April 15, 2019

Hyperbolic Five

Dutch graphic artist M.C. Escher (1898-1972) devised many highly original schemes in his attempts to capture the concept of infinity visually. One strategy he often employed was to create repeating patterns of interlocking figures. However, although he could imagine how such arrays extended to infinity, the actual pattern he drew represented only a fragment of an infinite expanse.


Circle Limit III by M.C. Escher. Collection of the National Gallery of Art. Photo by I. Peterson

Another approach Escher tried was to draw replicas of a figure, such as a fish, that diminish in size as they recede from a point in the middle of a circular frame. In this case, he took advantage of the peculiarities of hyperbolic geometry to create an illusion of infinity.

If you draw any triangle on a sheet of paper and add up its three interior angles, the result is always 180 degrees. When you draw a triangle on a saddle-shaped surface, however, the angles add up to fewer than 180 degrees.

Just as a flat surface is a piece of the infinite mathematical surface known as the Euclidean plane, so a saddle-shaped surface can be thought of as a small piece of the hyperbolic plane. Picturing what the hyperbolic plane looks like on a larger scale, however, requires some mind-bending ingenuity.

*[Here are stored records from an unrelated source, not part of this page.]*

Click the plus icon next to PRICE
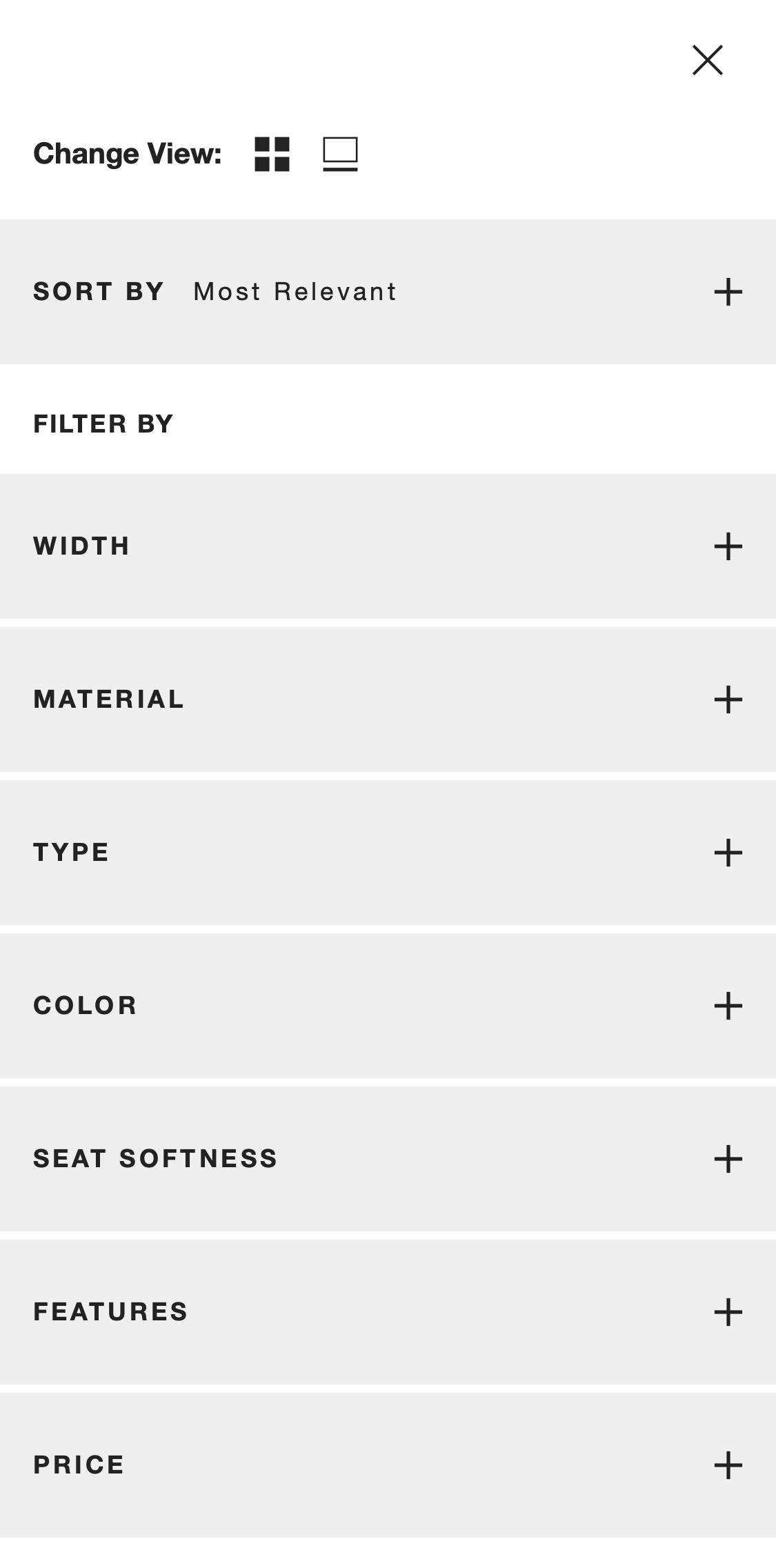 (727, 1465)
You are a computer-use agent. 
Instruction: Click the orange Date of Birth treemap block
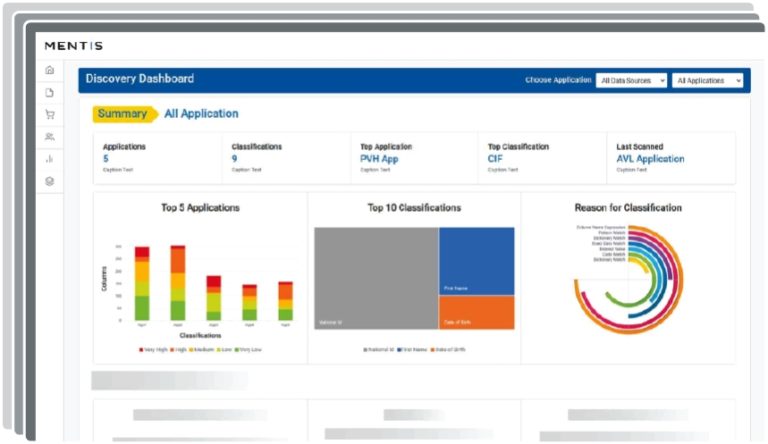pos(476,312)
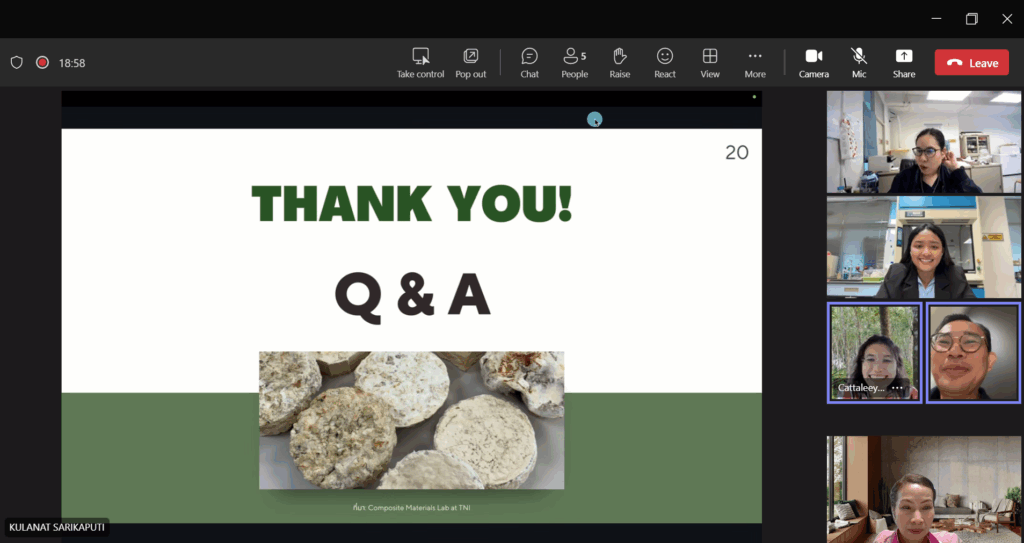Open the React emoji picker
This screenshot has height=543, width=1024.
tap(664, 57)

To get a feel for what the hyperbolic plane is like, you could try to sew together pieces of cloth in the shape of pentagons, creating, in effect, a tiling of the hyperbolic plane. Mathematician and sculptor Helaman Ferguson has done that to fashion a persistently wrinkly hyperbolic quit by sewing the fabric so that four pentagons meet at each corner. He aptly describes his creation as an "unruly quilt that refuses to lie flat."


Helaman Ferguson's "unruly" hyperbolic quilt, sewn together from pentagons of cloth, refuses to lie flat. Photo: I. Peterson


Such constructions are not the only way to visualize the hyperbolic plane. More than a century ago, Henri Poincare (1854-1912) introduced a method for representing the entire hyperbolic plane on a flat, disk-shaped surface.

In Poincare's model, the hyperbolic plane is compressed to fit within a circle. The circle's circumference represents points at infinity. In this context, a straight line, meaning the shortest distance between two points, is a segment of a circular arc that meets the Poincare disk's circular boundary at right angles.


Poincare representation of a pentagonal tiling of the hyperbolic plane in which four pentagons meet at each vertex. Courtesy of Helaman Ferguson.

Although this model distorts distances, it represents angles faithfully. The hyperbolic measure of an angle is equal to that measured in the disk representation of the hyperbolic plane. A repeating pattern made up of identical geometric shapes in the hyperbolic plane, when represented in a Poincare model, transforms into an array of shapes that diminish in size as they get closer to the disk's bounding circle.

In his artwork Hyperbolic 5, Ferguson has created a particularly striking representation of the hyperbolic plane. It shows necklaces of pentagonal tiles going around a central pentagon in alternating gold fives and mirror images of gold fives.


Hyperbolic 5 by Helaman Ferguson. Courtesy of Helaman Ferguson.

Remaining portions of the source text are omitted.